Running out TCP packets when using the TLS stack

Hi,

I am implementing a HTTPS client with the NetX Duo TLS Session framework.  It works quite well most of the time, but I am having a LOT of troubles to get robustness under some circumstances. The issue is always related to the IP packet pool running out of packets. I suspect that there is a memory leak somewhere but cannot find any in my own code.

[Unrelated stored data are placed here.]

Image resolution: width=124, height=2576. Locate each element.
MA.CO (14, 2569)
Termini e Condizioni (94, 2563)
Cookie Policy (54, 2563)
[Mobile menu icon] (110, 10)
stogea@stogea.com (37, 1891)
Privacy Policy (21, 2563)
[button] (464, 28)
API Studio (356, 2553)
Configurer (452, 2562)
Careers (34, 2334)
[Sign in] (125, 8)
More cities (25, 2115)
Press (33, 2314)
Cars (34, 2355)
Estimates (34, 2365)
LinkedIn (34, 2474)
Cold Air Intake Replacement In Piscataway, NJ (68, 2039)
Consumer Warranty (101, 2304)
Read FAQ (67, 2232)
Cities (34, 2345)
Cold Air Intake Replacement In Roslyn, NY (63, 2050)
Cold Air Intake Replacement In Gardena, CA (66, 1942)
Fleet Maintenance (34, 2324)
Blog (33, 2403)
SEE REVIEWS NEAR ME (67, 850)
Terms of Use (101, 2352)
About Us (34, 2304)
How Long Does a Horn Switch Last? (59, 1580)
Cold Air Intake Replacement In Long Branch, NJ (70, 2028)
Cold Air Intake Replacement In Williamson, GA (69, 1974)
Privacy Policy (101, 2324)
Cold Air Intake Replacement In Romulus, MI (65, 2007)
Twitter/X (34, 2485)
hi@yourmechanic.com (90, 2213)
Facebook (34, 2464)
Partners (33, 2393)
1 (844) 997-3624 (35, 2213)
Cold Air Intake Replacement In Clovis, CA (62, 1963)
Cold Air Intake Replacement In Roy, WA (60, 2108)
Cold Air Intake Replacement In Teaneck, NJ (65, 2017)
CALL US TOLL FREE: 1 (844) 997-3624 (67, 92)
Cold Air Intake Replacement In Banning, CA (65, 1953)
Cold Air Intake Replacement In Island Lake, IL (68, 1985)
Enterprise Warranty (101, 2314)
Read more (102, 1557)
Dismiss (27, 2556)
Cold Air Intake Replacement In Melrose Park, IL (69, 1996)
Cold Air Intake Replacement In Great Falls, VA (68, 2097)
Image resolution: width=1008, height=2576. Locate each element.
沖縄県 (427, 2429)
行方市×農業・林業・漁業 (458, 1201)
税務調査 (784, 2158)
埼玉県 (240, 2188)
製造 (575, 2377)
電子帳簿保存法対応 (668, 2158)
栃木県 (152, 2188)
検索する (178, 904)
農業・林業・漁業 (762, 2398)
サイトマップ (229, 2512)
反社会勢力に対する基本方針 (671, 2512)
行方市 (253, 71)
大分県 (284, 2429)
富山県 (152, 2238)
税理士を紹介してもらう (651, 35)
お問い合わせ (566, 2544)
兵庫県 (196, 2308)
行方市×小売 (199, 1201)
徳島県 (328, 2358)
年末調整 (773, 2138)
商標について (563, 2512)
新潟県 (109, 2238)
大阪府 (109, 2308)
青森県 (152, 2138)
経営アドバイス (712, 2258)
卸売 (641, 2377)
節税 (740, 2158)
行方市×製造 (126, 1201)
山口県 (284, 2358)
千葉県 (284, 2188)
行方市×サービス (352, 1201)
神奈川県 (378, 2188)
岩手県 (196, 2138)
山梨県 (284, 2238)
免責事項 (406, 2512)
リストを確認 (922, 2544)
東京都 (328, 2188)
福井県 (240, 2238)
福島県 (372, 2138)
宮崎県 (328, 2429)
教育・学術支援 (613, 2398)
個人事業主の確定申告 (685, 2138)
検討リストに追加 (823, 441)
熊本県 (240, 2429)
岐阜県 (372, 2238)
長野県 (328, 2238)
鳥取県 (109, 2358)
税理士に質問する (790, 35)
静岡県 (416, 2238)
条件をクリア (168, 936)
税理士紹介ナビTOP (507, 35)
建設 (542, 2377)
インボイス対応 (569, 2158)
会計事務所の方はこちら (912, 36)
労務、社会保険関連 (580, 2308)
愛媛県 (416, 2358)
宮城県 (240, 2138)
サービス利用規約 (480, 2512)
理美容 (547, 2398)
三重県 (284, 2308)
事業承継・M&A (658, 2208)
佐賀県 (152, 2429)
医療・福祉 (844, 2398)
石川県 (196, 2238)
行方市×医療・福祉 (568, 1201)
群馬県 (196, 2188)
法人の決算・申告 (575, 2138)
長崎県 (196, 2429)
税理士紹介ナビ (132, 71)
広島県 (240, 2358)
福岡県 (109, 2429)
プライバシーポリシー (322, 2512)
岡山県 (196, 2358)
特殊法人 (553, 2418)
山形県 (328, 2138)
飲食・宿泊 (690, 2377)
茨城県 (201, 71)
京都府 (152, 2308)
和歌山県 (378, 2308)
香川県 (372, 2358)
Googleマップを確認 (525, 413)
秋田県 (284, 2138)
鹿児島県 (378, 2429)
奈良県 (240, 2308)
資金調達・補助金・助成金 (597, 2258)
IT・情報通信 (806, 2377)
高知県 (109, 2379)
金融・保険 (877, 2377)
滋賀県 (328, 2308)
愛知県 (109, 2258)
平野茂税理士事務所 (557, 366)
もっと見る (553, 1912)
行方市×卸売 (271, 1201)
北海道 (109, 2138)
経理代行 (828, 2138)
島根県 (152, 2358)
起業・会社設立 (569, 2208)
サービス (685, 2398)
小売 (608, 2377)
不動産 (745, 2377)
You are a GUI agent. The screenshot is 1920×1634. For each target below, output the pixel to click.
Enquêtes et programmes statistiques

Currently, I am doing a continuous loop to post a GET HTTPS request and receive its response. I have a working application that will loop correctly forever as long as the TLS session ending (Close Notify Alert) is initiated and sent by the TLS stack. In the case where this Close Notify Alert is initiated by the host, the TLS stack seems to consume a Packet that is never returned to the pool. After a couple of tries, the pool is empty and nothing works anymore...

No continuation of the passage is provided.